Top of Data records

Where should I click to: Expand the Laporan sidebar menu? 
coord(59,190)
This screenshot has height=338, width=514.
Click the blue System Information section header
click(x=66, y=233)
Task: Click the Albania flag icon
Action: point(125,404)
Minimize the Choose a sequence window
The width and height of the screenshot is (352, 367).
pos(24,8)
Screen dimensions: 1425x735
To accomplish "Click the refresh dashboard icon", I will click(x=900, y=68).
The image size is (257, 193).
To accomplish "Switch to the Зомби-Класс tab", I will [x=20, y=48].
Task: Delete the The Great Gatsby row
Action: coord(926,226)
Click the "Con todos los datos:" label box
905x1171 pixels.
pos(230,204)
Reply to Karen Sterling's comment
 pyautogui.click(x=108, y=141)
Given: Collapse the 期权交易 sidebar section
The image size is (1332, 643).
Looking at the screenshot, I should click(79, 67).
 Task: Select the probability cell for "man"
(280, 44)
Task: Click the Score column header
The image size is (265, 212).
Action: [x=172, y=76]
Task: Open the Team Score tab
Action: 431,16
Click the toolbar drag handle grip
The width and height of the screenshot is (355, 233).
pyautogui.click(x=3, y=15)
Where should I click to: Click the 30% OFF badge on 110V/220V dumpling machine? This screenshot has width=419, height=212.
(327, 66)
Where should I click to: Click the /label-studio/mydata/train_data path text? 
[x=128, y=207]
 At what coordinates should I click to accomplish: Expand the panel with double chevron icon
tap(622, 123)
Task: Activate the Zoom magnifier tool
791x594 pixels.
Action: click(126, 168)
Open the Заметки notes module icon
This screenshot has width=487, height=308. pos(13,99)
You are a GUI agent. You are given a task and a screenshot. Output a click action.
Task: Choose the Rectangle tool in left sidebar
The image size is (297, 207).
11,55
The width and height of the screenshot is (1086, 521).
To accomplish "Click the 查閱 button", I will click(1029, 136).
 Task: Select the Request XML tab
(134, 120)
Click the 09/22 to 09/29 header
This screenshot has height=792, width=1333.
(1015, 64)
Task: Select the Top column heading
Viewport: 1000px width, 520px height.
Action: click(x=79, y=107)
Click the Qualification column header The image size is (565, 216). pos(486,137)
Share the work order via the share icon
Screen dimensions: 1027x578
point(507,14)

Bottom of Data records

*Your goal*: Your answer must be the full listing, restated word for word.

*Completed exercise*:
Where should I click to: Expand the Laporan sidebar menu? 
coord(59,190)
This screenshot has height=338, width=514.
Click the blue System Information section header
click(x=66, y=233)
Task: Click the Albania flag icon
Action: point(125,404)
Minimize the Choose a sequence window
The width and height of the screenshot is (352, 367).
pos(24,8)
Screen dimensions: 1425x735
To accomplish "Click the refresh dashboard icon", I will click(x=900, y=68).
The image size is (257, 193).
To accomplish "Switch to the Зомби-Класс tab", I will [x=20, y=48].
Task: Delete the The Great Gatsby row
Action: coord(926,226)
Click the "Con todos los datos:" label box
905x1171 pixels.
pos(230,204)
Reply to Karen Sterling's comment
 pyautogui.click(x=108, y=141)
Given: Collapse the 期权交易 sidebar section
The image size is (1332, 643).
Looking at the screenshot, I should click(79, 67).
 Task: Select the probability cell for "man"
(280, 44)
Task: Click the Score column header
The image size is (265, 212).
Action: [x=172, y=76]
Task: Open the Team Score tab
Action: 431,16
Click the toolbar drag handle grip
The width and height of the screenshot is (355, 233).
pyautogui.click(x=3, y=15)
Where should I click to: Click the 30% OFF badge on 110V/220V dumpling machine? This screenshot has width=419, height=212.
(327, 66)
Where should I click to: Click the /label-studio/mydata/train_data path text? 
[x=128, y=207]
 At what coordinates should I click to accomplish: Expand the panel with double chevron icon
tap(622, 123)
Task: Activate the Zoom magnifier tool
791x594 pixels.
Action: click(126, 168)
Open the Заметки notes module icon
This screenshot has width=487, height=308. pos(13,99)
You are a GUI agent. You are given a task and a screenshot. Output a click action.
Task: Choose the Rectangle tool in left sidebar
The image size is (297, 207).
11,55
The width and height of the screenshot is (1086, 521).
To accomplish "Click the 查閱 button", I will click(1029, 136).
 Task: Select the Request XML tab
(134, 120)
Click the 09/22 to 09/29 header
This screenshot has height=792, width=1333.
(1015, 64)
Task: Select the Top column heading
Viewport: 1000px width, 520px height.
Action: click(x=79, y=107)
Click the Qualification column header The image size is (565, 216). pos(486,137)
Share the work order via the share icon
Screen dimensions: 1027x578
point(507,14)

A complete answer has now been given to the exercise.